Recorded data
• • • • •
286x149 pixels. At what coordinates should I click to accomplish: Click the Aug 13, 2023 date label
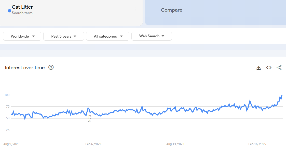[x=175, y=144]
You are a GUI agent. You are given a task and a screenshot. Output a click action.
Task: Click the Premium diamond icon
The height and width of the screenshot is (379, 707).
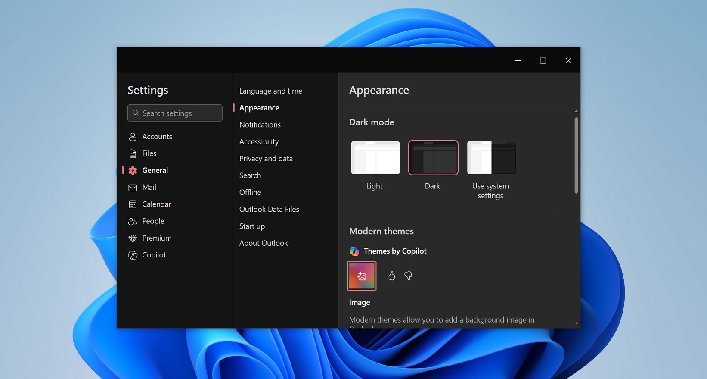(x=133, y=238)
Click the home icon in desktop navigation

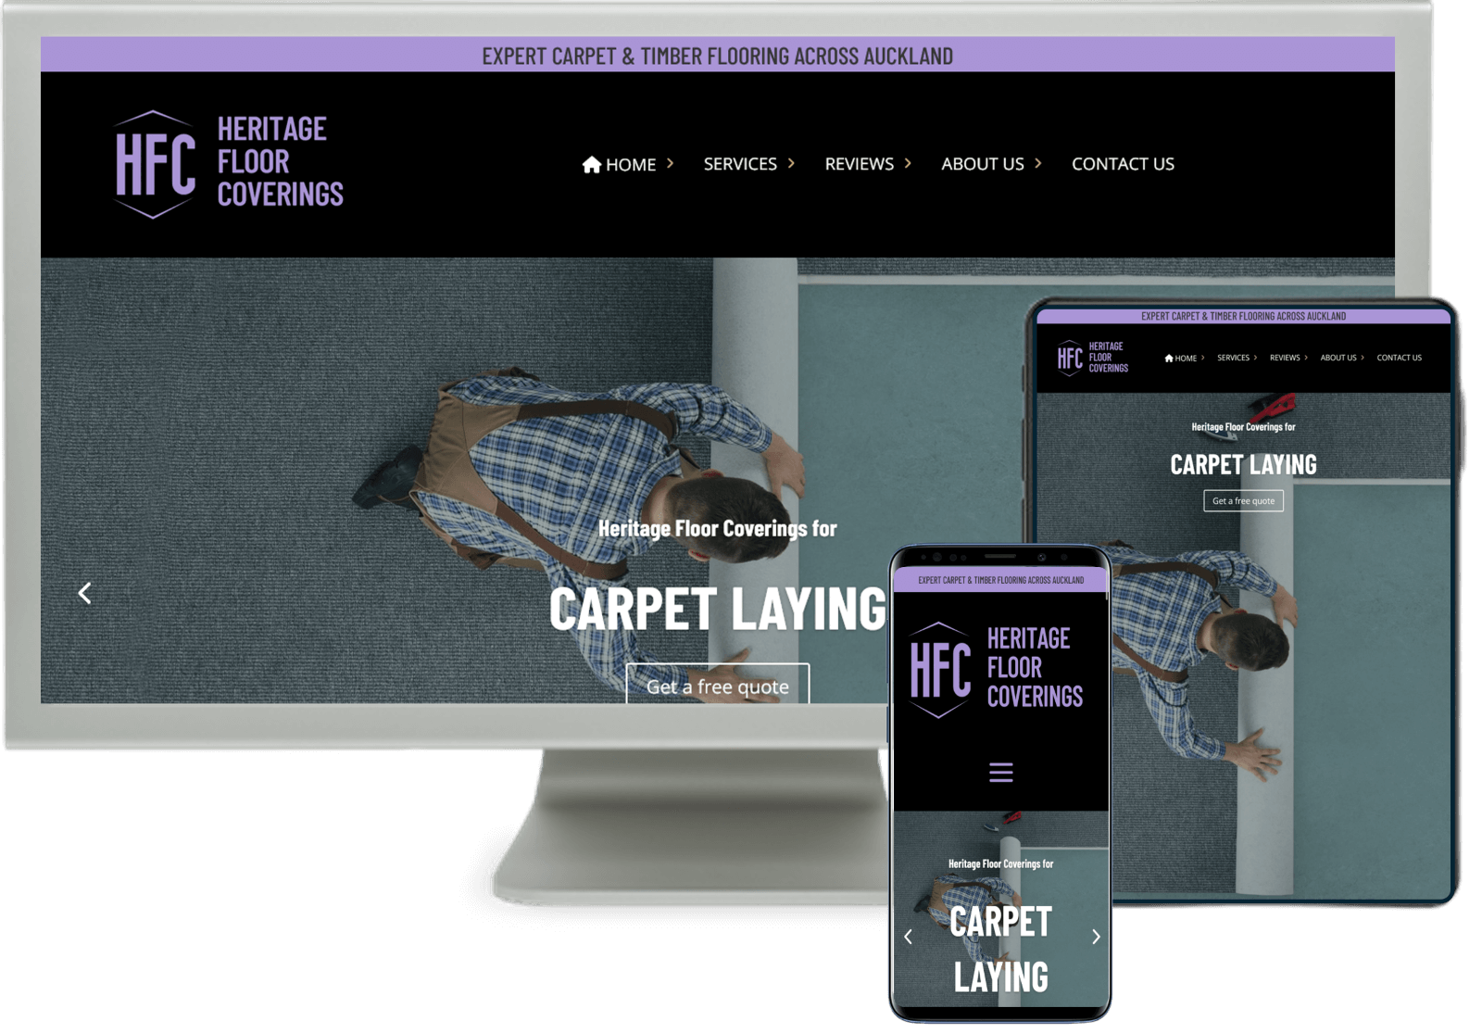coord(591,165)
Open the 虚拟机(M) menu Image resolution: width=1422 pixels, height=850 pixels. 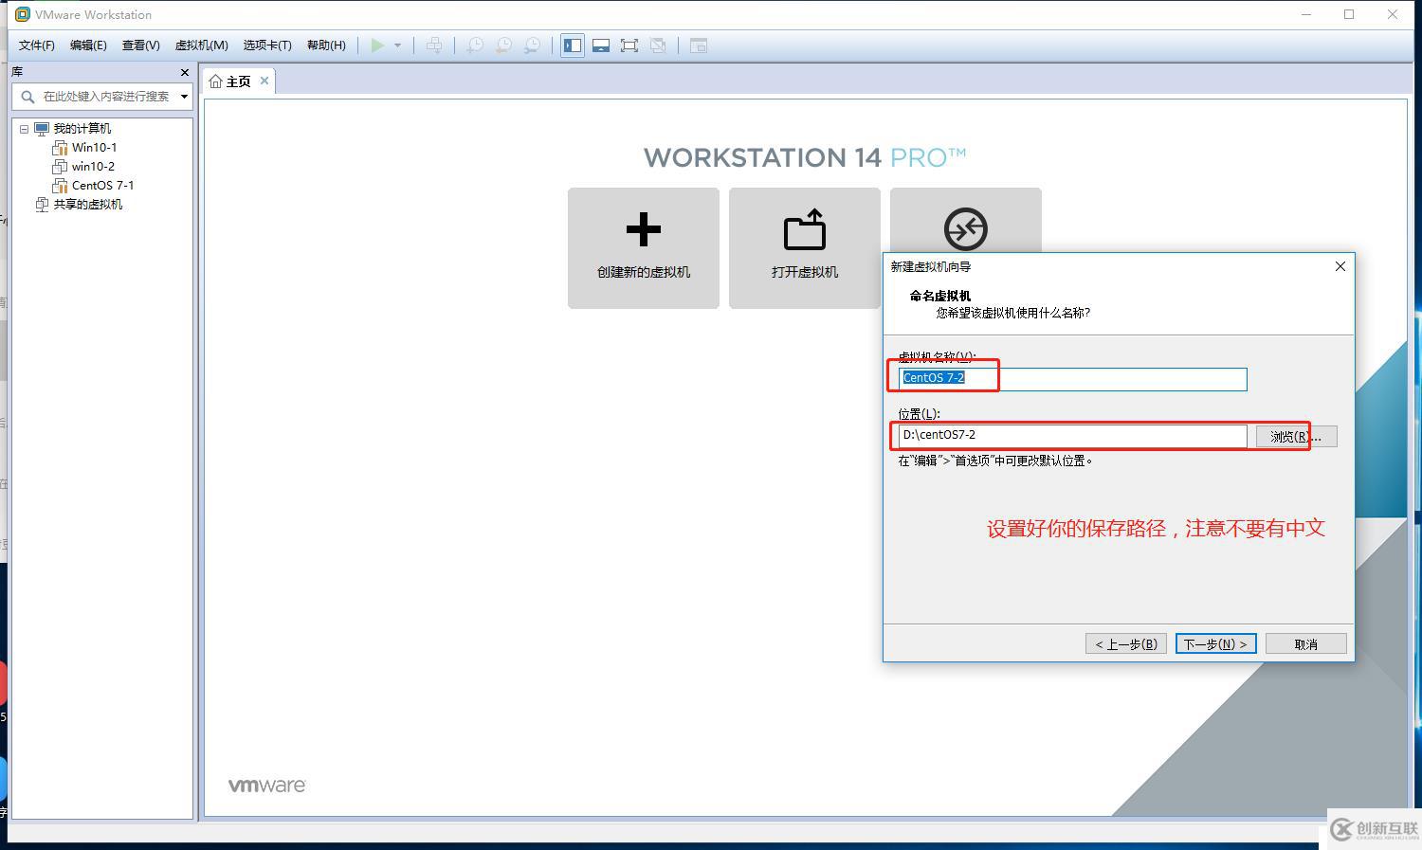pos(201,45)
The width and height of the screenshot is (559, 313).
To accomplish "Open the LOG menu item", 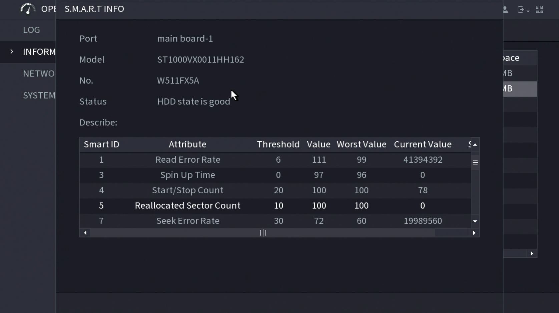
• • • • •
THE PROBLEM
Reproduce, without alteration and without pictures, only those lines that lie between the first line of the entries above and the line containing "Task: Click the Premium diamond icon", both of them included.

EXPECTED ANSWER
286x149 pixels. At what coordinates should I click to accomplish: Click the Aug 13, 2023 date label
[x=175, y=144]
You are a GUI agent. You are given a task and a screenshot. Output a click action.
Task: Click the Premium diamond icon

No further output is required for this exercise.